August 5, 2008 (0 Comments Off)

I recently acquired a khaki suit. I’ve always wanted one and, being originally from New England, saw it as a happy inevitability. When warm weather hits, khaki suits – often in cotton poplin or chino – are to Connecticut what seersucker is to South Carolina. Crisp, cool style that, as the day wears on, evolves into a slightly rumpled personal signature. Perfect.

This new suit is not cotton however; it’s a lovely Ralph Lauren extra fine worsted wool job. I wasn’t expecting to get a wool suit – certainly not in the midst of a particularly sweltering summer here in the nation’s capital. I had wanted to get a nice traditional lightweight summer suit, but as things turned out it was an opportunity I could not pass up. It’s a lovely suit and one that will get a lot of wear. So, I am still on the hunt for a good warm weather version in cotton.

The khaki colored summer suit can get sidelined by its flashier, more formal brethren, but it’s an important part of a well rounded wardrobe. Sometimes constructed of a cotton blend to better fend off the wrinkles, this style of suit is a nice in-between option for the steamy days of summer. It’s light and comfortable and can be worn with casual panache.

In fact khaki suits are wonderfully versatile articles of clothing. They can easily pull double duty when required; paired with a French cuffed dress shirt, Hermes tie and handmade shoes or polo shirt, ribbon belt and docksiders. Either way, the khaki suit provides a formal backdrop that accommodates your needs. It is neither formally stiff nor scruffy and inappropriate.
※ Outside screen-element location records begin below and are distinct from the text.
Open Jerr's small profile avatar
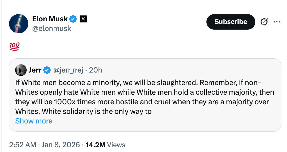287x152 pixels. pyautogui.click(x=21, y=70)
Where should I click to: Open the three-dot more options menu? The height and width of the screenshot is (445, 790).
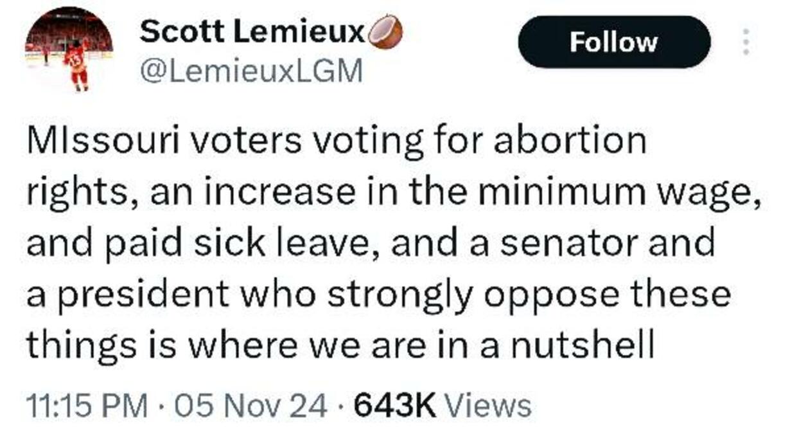746,42
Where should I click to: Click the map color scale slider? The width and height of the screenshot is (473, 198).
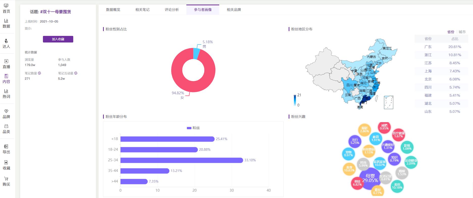[295, 100]
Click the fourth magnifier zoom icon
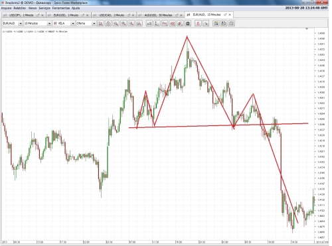 click(139, 23)
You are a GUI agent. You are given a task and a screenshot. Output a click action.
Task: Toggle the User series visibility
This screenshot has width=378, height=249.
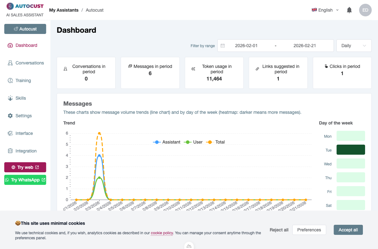pos(193,142)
And while it has been interpreted the world over, the true cotton khaki summer suit is undeniably American preppy at its core. Think about it – this suit is the ultimate pair of khakis taken to the extreme. To be sure, most designer’s takes on the khaki suit do not attempt to duplicate old money New England; I’ve seen HRH the Prince of Wales sporting a lovely double breasted version and no one would mistake him for a Bloody Mary toting beachcomber. Still, for the rest of us, it is a nice way to inject a little stylish fun into our wardrobes.

There are some potential pitfalls to this outfit, the most common of which is easy enough to see on the street. Put simply, if you are not careful the khaki suit can quickly take on a sweltering and bedraggled appearance. When it comes to cotton suits, there is fine line between having rumpled personality and being sloppily disheveled. In D.C. the latter is a common sight - overstuffed knapsack dragging down one shoulder, a sweaty shirt billowing out from under an un-pressed jacket and pants hemmed too long dragging on the pavement. Appalling but unfortunately not unusual.

So extra care of your cotton khaki suit, it will make a world of difference. That means treating it like any other suit; have it properly tailored and regularly cleaned. You’ll be glad it’s in the rotation.